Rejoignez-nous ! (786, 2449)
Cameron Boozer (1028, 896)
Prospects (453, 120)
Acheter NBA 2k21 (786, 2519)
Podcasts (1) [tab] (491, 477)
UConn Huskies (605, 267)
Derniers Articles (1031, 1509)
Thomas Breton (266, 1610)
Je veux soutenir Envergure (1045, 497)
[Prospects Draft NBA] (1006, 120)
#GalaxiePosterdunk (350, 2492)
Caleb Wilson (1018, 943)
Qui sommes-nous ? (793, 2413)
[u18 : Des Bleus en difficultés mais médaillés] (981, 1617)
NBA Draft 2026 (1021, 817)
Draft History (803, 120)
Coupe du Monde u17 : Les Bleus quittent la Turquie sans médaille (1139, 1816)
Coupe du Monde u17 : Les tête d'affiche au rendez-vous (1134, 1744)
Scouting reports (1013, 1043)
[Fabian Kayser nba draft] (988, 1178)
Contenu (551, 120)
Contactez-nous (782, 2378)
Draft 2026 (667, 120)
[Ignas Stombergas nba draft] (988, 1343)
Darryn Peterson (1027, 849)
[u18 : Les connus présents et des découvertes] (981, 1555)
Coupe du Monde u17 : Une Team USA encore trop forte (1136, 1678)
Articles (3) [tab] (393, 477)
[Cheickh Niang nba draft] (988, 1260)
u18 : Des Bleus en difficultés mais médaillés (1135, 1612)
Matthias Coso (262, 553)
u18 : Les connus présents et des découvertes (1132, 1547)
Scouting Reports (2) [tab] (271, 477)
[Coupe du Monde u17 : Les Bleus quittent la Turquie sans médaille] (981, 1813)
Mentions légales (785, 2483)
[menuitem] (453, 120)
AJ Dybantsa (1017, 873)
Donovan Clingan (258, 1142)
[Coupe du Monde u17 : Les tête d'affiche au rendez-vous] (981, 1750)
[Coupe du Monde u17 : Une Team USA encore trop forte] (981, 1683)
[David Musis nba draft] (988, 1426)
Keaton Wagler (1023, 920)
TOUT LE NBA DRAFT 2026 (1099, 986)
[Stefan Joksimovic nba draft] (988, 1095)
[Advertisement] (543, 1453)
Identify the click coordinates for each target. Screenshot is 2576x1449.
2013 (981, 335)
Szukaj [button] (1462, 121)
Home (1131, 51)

════

What is expected: Each of the entries must be written out again exactly.

Solved problem:
Rejoignez-nous ! (786, 2449)
Cameron Boozer (1028, 896)
Prospects (453, 120)
Acheter NBA 2k21 (786, 2519)
Podcasts (1) [tab] (491, 477)
UConn Huskies (605, 267)
Derniers Articles (1031, 1509)
Thomas Breton (266, 1610)
Je veux soutenir Envergure (1045, 497)
[Prospects Draft NBA] (1006, 120)
#GalaxiePosterdunk (350, 2492)
Caleb Wilson (1018, 943)
Qui sommes-nous ? (793, 2413)
[u18 : Des Bleus en difficultés mais médaillés] (981, 1617)
NBA Draft 2026 (1021, 817)
Draft History (803, 120)
Coupe du Monde u17 : Les Bleus quittent la Turquie sans médaille (1139, 1816)
Coupe du Monde u17 : Les tête d'affiche au rendez-vous (1134, 1744)
Scouting reports (1013, 1043)
[Fabian Kayser nba draft] (988, 1178)
Contenu (551, 120)
Contactez-nous (782, 2378)
Draft 2026 (667, 120)
[Ignas Stombergas nba draft] (988, 1343)
Darryn Peterson (1027, 849)
[u18 : Les connus présents et des découvertes] (981, 1555)
Coupe du Monde u17 : Une Team USA encore trop forte (1136, 1678)
Articles (3) [tab] (393, 477)
[Cheickh Niang nba draft] (988, 1260)
u18 : Des Bleus en difficultés mais médaillés (1135, 1612)
Matthias Coso (262, 553)
u18 : Les connus présents et des découvertes (1132, 1547)
Scouting Reports (2) [tab] (271, 477)
[Coupe du Monde u17 : Les Bleus quittent la Turquie sans médaille] (981, 1813)
Mentions légales (785, 2483)
[menuitem] (453, 120)
AJ Dybantsa (1017, 873)
Donovan Clingan (258, 1142)
[Coupe du Monde u17 : Les tête d'affiche au rendez-vous] (981, 1750)
[Coupe du Monde u17 : Une Team USA encore trop forte] (981, 1683)
[David Musis nba draft] (988, 1426)
Keaton Wagler (1023, 920)
TOUT LE NBA DRAFT 2026 (1099, 986)
[Stefan Joksimovic nba draft] (988, 1095)
[Advertisement] (543, 1453)
Identify the click coordinates for each target. Screenshot is 2576x1449.
2013 (981, 335)
Szukaj [button] (1462, 121)
Home (1131, 51)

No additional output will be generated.